Миша и Вася ждать себя не заставили и тут же предъявили скептически взирающему на мир режиссеру служебные удостоверения. Удивление Пинчука было столь велико, что на минуту он даже потерял дар речи. Ситуация действительно выглядела фантасмагорической. Заслуженного деятеля искусств не арестовывали, правда, а всего лишь задерживали, как пояснил корректный Василий, и ни где-нибудь, а в храме Мельпомены. Было от чего впасть в прострацию не только Пинчуку, но и актерам.
– Но за что? – потрясенно спросил режиссер.
– За противоестественную связь с олимпийскими богами, – солидно пояснил Михаил. – Пройдемте, гражданин.
Потрясение трупы было столь велико, а наши действия столь стремительны, что никто из демократически настроенной общественности не успел выразить не только протест, но даже порицание. Только на выходе неожиданно для себя мы попали под объектив телекамеры, и какой-то одетый в кожу молодой человек метнулся к нам с микрофоном.
– Что происходит?
– Конец света, – важно прокомментировал Ираклий Морава, влезая в салон машины вслед за вконец сбитым с толку режиссером.

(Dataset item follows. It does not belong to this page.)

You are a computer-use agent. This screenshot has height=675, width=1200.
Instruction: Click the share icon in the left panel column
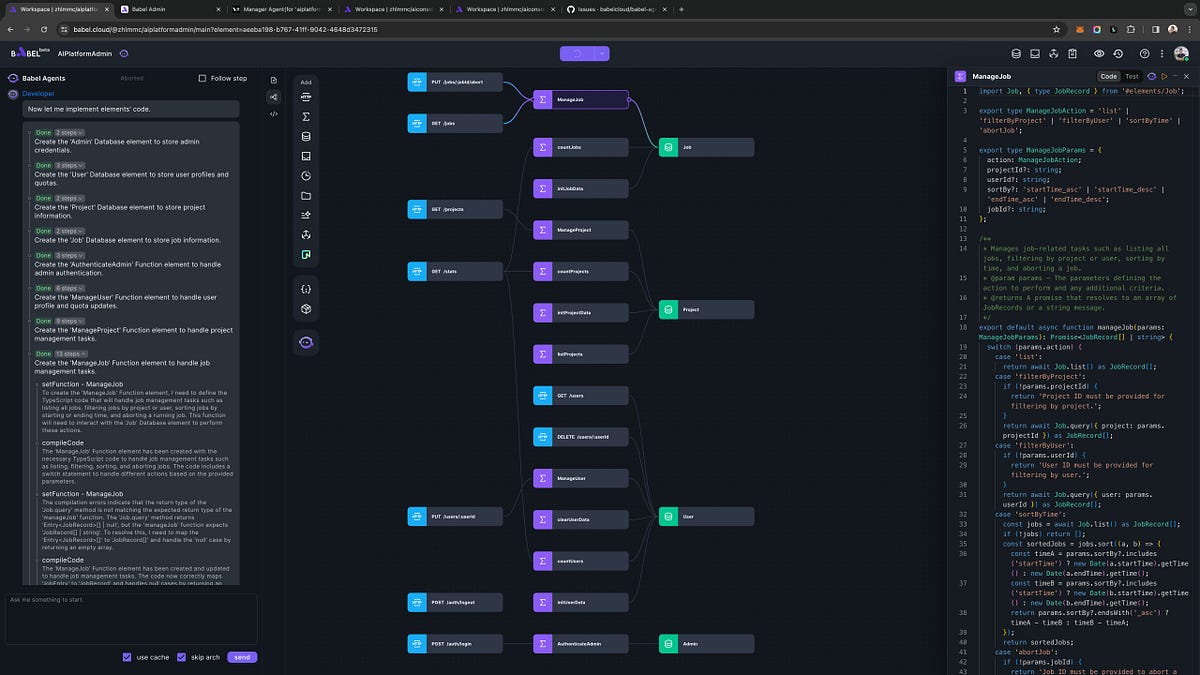273,96
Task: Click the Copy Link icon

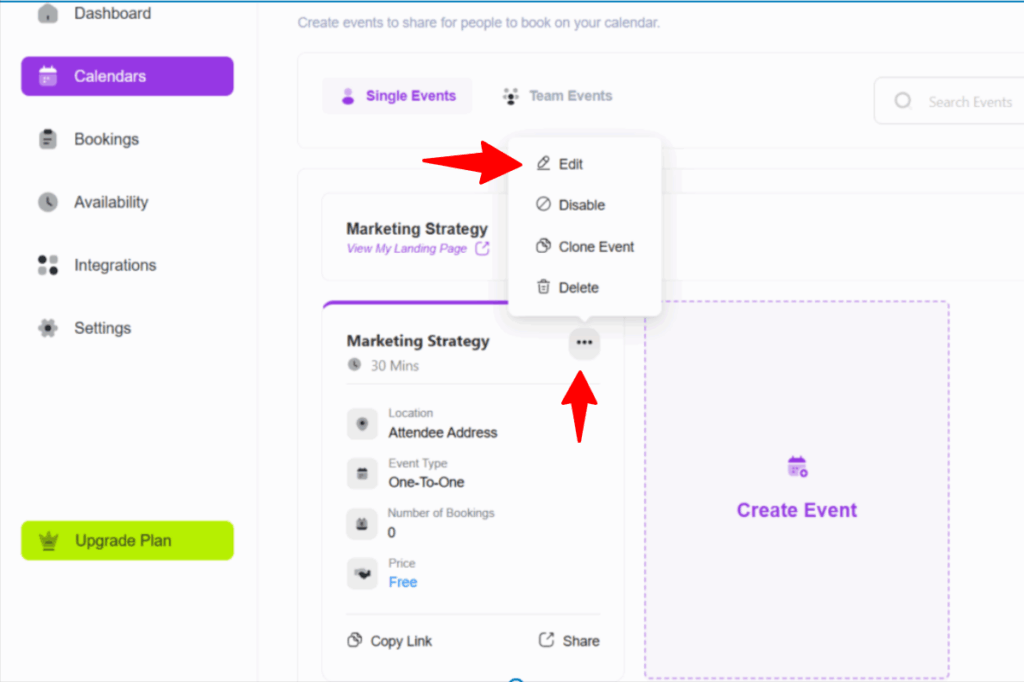Action: pos(355,641)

Ловко воспользовавшись растерянностью журналистов, мы быстро скрылись с места преступления. Пинчук молчал еще минут пять, после чего разразился пышной тирадой в адрес представителей специальных служб, дойдя в своих обличениях аж до тридцать седьмого года. Василий, сидевший за рулем, на провокацию интеллигента не поддался и хранил гордое молчание. Пауза, выдержанная компетентным товарищем, произвела на искушенного в системе Станиславского режиссера очень большое впечатление. Оставив в покое капитана он обрушил свой гнев на собрата по искусству, которого обозвал сексотом, Иудой и змеей, неосторожно пригретой на груди благодетеля. Ираклий не хуже Василия понимал значение мхатовской паузы в общении с агрессивно настроенным собеседником, а потому в ответ на все выдвинутые против него обвинения не произнес ни слова. Это царившее в автомобиле зловещее молчание подействовало на режиссера отрезвляюще, он, наконец, пришел в себя и попытался мыслить логически.